St. Francis Health Care Services

St. Francis Health Care Services is located near the source of the Nile River in Uganda and serves a catchment area of approximately 2.5 million people. It responds to the HIV/AIDS epidemic through the provision of medical care and psychosocial supports to people living with HIV and AIDS and their family members. Despite very modest beginnings, St. Francis Health Care Services now conducts extensive community outreach activities and serves approximately 10,000 patients, more than 300 granny-caregivers and over 1,500 orphans.

SLF support focuses on the organization’s community-based programmes. There are two emphases: In the first, the SLF helps St Francis support granny-caregivers and the children for whom they are responsible. Activities include income-generating activities, village saving and loan schemes, medical support and visits by grandmothers to model farms where they learn new farming techniques. Orphaned children in greatest need receive school fees and scholastic materials. Where appropriate, these children also attend sessions at the Health Centre where they receive psychosocial support, health-education, supplemental nutrition and encouragement from specially trained mentors. The grandmothers explain that the best part about all these programmes is that, increasingly, their families are now able to sustain themselves and look positively towards the future, rather than just sit and wait and rely on hand-outs. 
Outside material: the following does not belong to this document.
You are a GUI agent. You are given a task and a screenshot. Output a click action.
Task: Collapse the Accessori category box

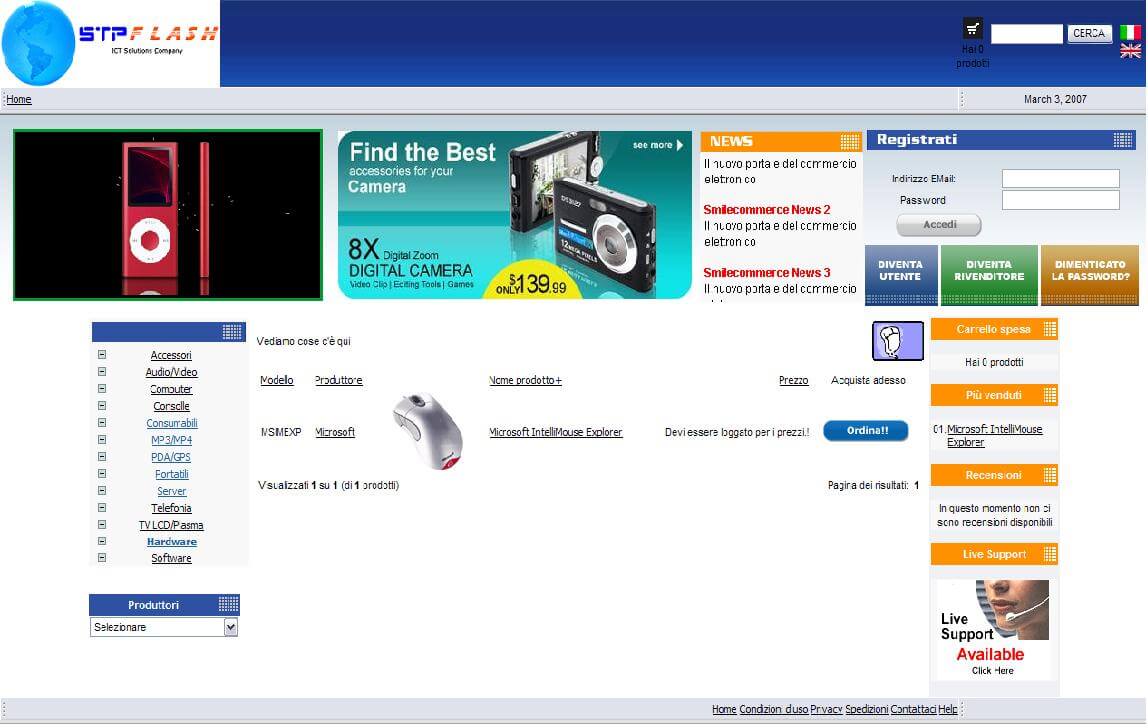[102, 355]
Second, the SLF’s helps underwrite St. Francis’ home-based care programme. Trained community health volunteers visit programme beneficiaries to provide counselling referral, and encouragement. They promote HIV-testing and treatment adherence, strengthen family communication, provide palliative care, distribute supplemental food-packets, and offer one-on-one health-education. Additionally, home-based care volunteers assist project nurses in the distribution of life-savings drugs. SLF funding pays for some staffing and administrative costs and also helps St Francis facilitate a support group for about 50 ‘Young Positives’, age 10-24.

Wells of Hope Ministries

The HIV prevalence rate in the Uganda's prisons stands at 17%, which is far greater than the national average of just below 7%. Working with people of all faiths, Wells of Hope Ministries offers hope and support to HIV-positive prisoners and their family members in Kampala and several nearby districts. For example, with SLF support Wells of Hope Ministries provides high-protein food supplements to HIV-positive prisoners in order to strengthen their immune systems and improve their health status. This includes 72 women prisoners with HIV and 30 babies being cared-for in prison. They conduct training on HIV prevention and care in several prisons and encourage peer counselling between their trainees and other inmates. They also offer HIV counselling and testing to both prisoners and family members.
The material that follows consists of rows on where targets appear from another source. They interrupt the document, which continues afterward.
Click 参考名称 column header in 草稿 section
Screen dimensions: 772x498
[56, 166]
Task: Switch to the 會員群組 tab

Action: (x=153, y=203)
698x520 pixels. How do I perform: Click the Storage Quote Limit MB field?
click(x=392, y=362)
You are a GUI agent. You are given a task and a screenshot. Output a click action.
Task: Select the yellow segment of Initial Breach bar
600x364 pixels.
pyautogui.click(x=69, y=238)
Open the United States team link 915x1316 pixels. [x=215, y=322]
SLF funding ensures that grandmothers who care for grandchildren due to a parent’s imprisonment are assisted withincome-generating activities  in order to better provide for their grandchildren’s needs. In critical situations, children also benefit directly via the provision of school fees and educational materials. The organization provides an important linkage between the prisoners and their families by facilitating communication and three meetings a year between the prisoners and their family members. Wells of Hope Ministries conducts psychosocial support sessions with affected families and their staff helps all parties prepare for a prisoner’s release and reintegration into society. The SLF also pays for some staff salaries and expenses, and for costs related to monitoring and evaluation.